→ Task brief: Beginning with the opening line, set down each line of the material below exactly, stopping once the line with "Given: Click the 総丈 column header" is done.

→ Source material:

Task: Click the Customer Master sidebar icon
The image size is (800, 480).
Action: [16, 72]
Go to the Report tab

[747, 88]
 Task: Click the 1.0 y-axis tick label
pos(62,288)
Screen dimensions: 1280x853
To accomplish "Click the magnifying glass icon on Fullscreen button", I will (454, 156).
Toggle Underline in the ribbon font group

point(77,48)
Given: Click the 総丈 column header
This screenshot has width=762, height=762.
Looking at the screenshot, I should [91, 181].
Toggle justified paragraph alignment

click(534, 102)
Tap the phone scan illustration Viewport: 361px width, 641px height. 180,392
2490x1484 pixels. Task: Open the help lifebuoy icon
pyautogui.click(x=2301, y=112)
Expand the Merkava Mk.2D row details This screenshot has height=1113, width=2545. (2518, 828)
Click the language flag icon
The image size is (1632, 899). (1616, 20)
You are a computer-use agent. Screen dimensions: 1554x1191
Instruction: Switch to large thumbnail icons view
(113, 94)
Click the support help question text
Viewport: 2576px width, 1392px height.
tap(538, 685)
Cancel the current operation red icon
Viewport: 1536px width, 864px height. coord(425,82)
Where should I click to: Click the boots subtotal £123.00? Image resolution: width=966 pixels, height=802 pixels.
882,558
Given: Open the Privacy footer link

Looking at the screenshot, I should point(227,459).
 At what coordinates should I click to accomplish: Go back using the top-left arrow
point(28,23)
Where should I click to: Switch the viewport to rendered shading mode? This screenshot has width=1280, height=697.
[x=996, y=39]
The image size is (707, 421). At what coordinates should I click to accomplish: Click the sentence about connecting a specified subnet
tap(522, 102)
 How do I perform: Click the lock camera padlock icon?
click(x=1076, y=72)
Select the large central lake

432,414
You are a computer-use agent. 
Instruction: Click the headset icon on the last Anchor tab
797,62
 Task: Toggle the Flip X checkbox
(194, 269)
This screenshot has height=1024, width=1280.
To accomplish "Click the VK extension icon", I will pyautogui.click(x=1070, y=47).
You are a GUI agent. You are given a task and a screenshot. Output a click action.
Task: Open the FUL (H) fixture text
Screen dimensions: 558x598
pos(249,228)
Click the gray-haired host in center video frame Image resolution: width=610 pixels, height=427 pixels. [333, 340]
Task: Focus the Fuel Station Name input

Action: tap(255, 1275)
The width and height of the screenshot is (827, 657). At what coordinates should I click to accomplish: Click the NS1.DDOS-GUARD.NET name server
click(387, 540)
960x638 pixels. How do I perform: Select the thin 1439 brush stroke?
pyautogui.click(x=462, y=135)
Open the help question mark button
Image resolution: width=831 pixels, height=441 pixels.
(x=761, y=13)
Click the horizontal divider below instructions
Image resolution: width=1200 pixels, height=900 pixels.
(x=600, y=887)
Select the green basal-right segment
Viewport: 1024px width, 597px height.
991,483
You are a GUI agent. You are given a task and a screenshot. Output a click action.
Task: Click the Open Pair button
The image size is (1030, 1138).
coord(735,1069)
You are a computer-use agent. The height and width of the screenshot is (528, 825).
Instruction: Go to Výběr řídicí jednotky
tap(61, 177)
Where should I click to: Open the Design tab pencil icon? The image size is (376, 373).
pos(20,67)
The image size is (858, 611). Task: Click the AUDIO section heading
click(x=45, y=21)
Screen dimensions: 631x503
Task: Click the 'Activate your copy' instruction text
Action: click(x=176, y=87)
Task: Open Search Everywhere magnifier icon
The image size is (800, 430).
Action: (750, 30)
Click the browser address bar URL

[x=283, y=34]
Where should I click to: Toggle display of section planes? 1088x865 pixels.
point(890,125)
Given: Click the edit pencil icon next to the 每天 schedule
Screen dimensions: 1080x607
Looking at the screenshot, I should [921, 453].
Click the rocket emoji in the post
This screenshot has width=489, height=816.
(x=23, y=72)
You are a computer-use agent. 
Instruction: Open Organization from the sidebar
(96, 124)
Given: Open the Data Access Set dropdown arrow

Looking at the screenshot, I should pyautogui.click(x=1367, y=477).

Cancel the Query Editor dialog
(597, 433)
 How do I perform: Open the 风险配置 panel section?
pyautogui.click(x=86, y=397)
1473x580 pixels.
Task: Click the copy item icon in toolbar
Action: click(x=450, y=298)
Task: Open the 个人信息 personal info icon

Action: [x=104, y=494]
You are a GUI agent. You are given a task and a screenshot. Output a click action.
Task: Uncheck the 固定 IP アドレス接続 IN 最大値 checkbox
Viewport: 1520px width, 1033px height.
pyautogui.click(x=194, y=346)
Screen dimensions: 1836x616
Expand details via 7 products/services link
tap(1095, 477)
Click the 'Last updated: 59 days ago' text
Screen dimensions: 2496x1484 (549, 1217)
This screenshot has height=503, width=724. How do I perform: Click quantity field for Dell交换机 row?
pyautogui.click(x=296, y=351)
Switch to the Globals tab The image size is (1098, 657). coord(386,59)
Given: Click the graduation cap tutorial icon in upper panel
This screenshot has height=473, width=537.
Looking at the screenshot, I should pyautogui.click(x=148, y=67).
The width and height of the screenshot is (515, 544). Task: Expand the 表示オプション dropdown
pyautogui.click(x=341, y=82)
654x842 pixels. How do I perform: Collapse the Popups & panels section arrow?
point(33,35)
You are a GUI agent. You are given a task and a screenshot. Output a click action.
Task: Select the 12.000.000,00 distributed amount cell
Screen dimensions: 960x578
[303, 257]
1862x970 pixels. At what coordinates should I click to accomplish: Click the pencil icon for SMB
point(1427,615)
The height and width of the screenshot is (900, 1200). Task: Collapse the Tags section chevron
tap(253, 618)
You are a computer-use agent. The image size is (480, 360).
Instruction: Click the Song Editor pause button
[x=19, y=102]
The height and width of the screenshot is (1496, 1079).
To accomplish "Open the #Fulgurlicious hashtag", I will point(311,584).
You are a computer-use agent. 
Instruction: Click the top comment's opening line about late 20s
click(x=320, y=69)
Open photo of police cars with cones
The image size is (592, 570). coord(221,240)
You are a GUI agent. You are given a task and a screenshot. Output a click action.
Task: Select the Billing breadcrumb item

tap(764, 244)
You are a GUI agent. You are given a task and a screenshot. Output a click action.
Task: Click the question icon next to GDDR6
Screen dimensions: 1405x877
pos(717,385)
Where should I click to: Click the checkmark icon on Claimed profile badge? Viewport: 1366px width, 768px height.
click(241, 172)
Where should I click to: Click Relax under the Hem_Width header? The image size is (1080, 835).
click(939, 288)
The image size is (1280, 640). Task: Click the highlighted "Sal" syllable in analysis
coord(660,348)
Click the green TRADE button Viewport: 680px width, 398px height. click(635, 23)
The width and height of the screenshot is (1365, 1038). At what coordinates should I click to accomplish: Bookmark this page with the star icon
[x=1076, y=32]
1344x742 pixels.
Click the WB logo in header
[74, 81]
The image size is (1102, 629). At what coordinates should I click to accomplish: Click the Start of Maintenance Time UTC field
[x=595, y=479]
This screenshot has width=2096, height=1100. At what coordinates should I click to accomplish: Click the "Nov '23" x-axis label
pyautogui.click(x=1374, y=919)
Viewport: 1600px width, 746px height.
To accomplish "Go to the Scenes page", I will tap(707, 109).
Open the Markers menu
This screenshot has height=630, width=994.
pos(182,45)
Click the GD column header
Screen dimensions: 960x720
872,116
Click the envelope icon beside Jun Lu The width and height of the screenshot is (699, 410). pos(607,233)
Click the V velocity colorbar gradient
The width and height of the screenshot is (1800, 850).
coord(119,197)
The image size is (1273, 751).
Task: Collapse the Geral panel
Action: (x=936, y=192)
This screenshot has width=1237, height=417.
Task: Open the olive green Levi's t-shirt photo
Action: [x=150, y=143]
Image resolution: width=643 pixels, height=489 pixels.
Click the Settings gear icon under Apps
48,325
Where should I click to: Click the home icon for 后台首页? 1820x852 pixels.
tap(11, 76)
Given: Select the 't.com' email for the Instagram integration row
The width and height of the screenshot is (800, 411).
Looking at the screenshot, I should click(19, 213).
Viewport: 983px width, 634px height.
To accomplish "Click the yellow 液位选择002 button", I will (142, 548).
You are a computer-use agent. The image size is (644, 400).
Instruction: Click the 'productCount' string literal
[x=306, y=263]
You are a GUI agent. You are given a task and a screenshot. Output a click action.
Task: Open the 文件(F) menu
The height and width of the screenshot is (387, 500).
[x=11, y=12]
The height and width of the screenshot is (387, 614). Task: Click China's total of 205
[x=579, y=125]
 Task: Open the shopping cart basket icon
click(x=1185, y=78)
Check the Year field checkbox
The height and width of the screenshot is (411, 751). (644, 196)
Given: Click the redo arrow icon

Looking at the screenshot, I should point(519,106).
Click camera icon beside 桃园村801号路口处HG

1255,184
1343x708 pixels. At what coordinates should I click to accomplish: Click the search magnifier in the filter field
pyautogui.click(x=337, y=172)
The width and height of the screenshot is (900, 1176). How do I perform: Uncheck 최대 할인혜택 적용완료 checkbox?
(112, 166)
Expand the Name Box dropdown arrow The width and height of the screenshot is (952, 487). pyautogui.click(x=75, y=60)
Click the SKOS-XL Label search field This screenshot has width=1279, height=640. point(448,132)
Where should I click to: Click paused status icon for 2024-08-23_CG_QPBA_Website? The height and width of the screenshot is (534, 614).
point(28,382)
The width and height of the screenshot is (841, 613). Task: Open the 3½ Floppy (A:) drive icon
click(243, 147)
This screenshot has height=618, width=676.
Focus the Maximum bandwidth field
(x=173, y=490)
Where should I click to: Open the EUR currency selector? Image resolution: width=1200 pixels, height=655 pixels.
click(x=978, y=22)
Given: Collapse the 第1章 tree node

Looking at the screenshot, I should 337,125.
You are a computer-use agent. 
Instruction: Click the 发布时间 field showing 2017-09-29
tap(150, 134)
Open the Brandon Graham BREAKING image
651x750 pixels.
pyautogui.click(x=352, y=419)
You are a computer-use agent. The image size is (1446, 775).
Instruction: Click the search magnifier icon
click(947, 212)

→ Answer box:
Task: Click the Customer Master sidebar icon
The image size is (800, 480).
Action: [16, 72]
Go to the Report tab

[747, 88]
 Task: Click the 1.0 y-axis tick label
pos(62,288)
Screen dimensions: 1280x853
To accomplish "Click the magnifying glass icon on Fullscreen button", I will (454, 156).
Toggle Underline in the ribbon font group

point(77,48)
Given: Click the 総丈 column header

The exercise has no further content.